And it was that good because it showcased genuine enthusiasm for a project, not just a concept.  Conceptual excitement is cheap.  That’s how books are optioned to become films that never premier.  That’s how shit video games based on popular IPs get licensed and then, after an overlong development, eke out a brief, miserable existence.  That was a callback to Alien: Colonial Marines, in case you missed it, though in a few weeks you might be able to read it and think of The Walking Dead: Survival Instinct, which has emerged to lackluster reviews already and is currently awaiting a score aggregation from Metacritic.  People can trade easily on concepts.  Concept as overriding concern can easily kill a game.  What’s worse, when the idea is more important than what the idea produces, the poor execution can damage the concept as well as the game.

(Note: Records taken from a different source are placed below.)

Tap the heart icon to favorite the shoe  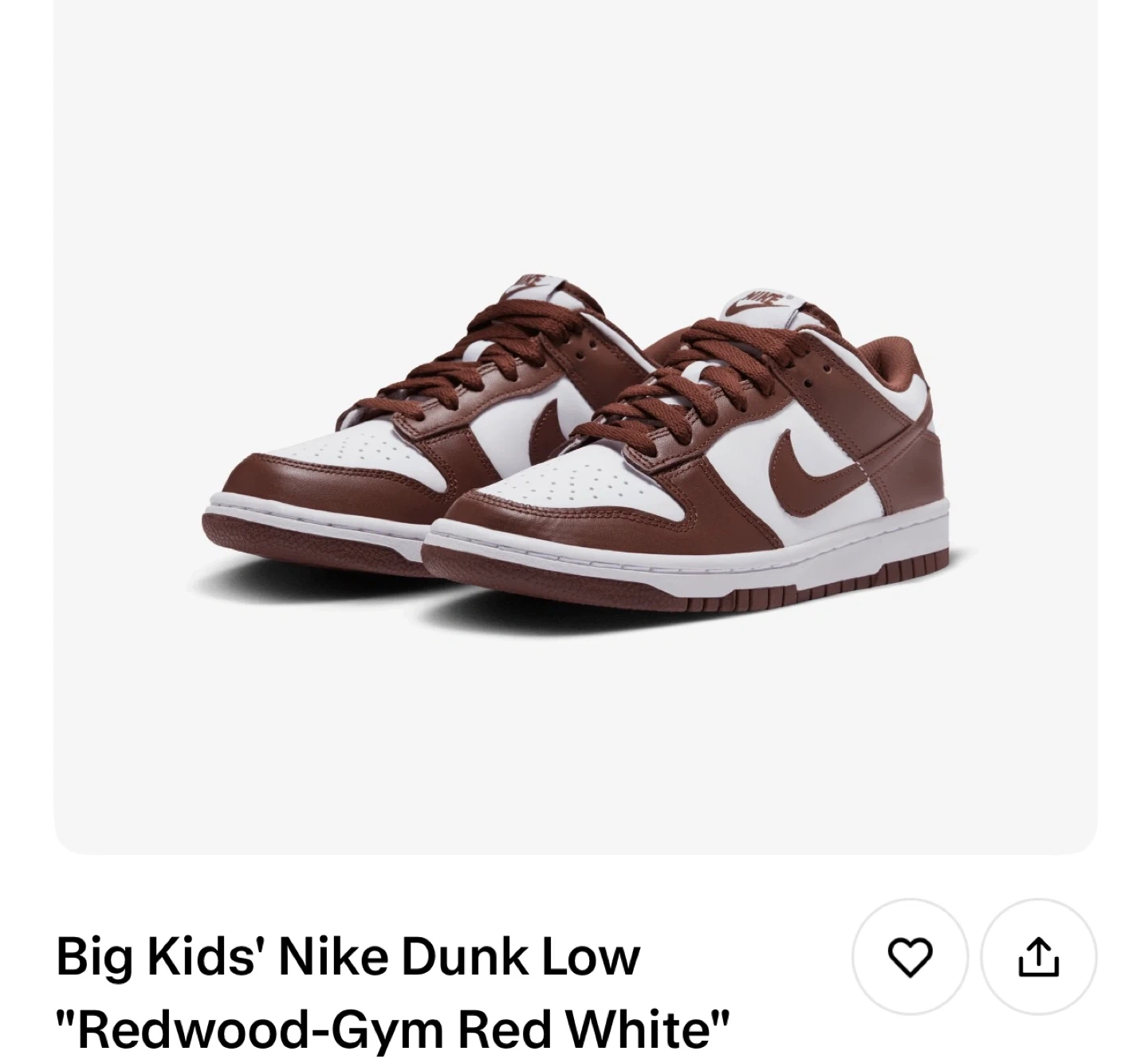coord(910,957)
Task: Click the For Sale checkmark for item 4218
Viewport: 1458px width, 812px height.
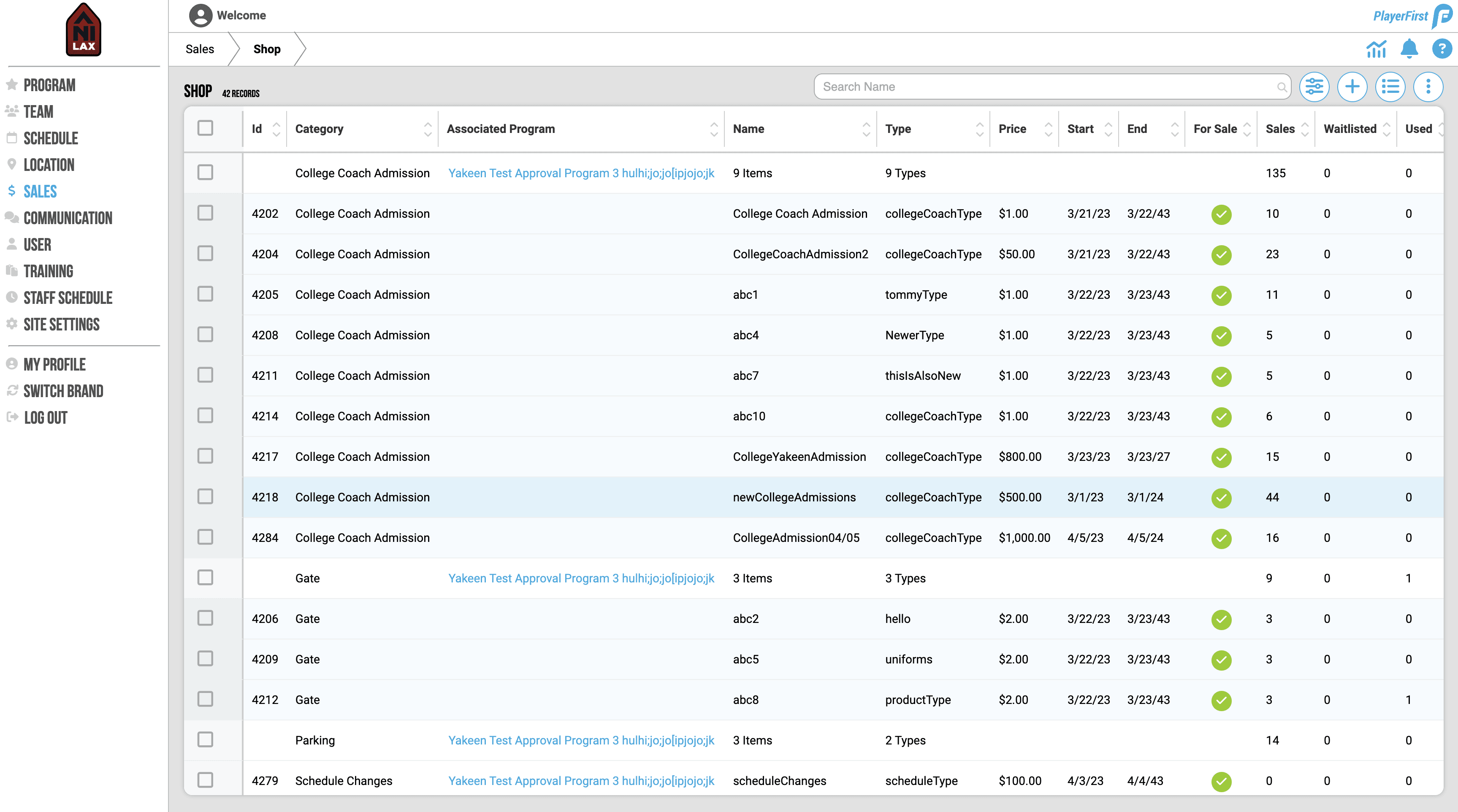Action: point(1221,498)
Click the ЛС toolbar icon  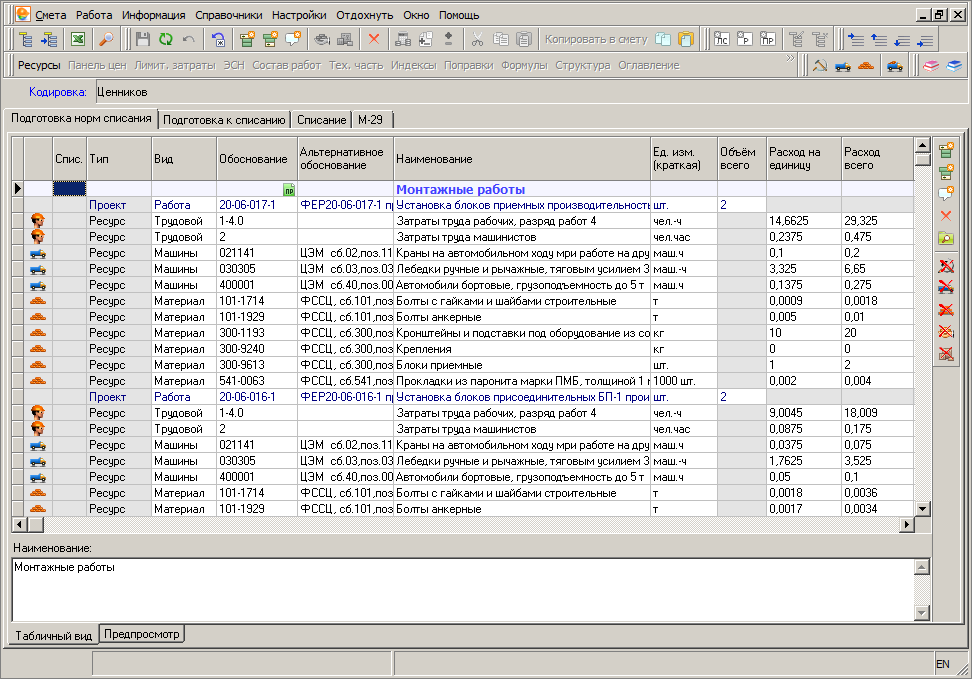coord(721,40)
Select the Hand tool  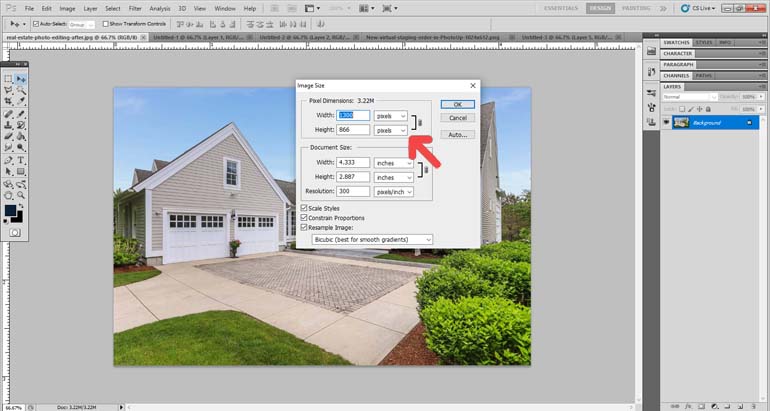[9, 195]
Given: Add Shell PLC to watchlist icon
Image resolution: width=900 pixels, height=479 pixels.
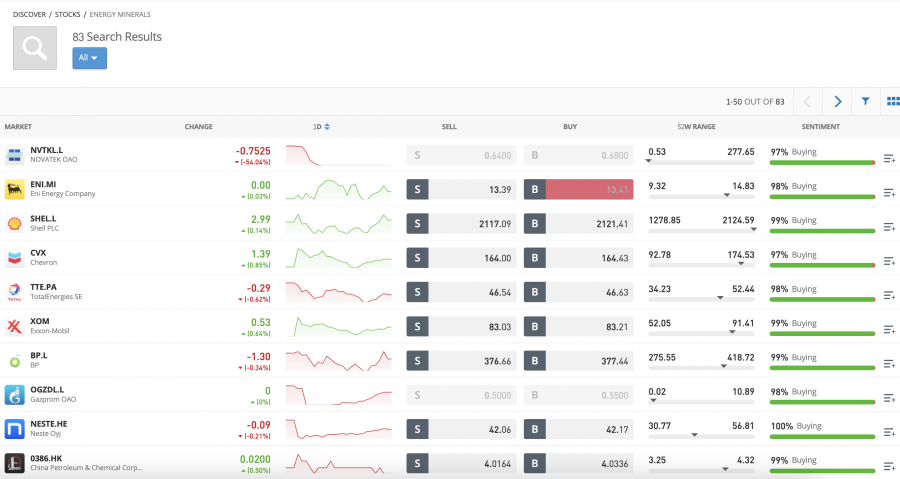Looking at the screenshot, I should [889, 227].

I’m not entirely sure where this came from, or where this line of thought is going.  If I had to try and justify it, I guess I’d say trailers are a lens by which we can examine this phenomena of concept overriding or synergizing with game.  A solid concept, one well realized and fully fleshed out, will probably have a trailer that showcases game and exposes that a concept has been realized.  It’ll focus on what has been achieved, not what they’re attempting to achieve.  A bad trailer will showcase a potential concept for a game: a teaser will sub for a release announcement.  Some watchwords.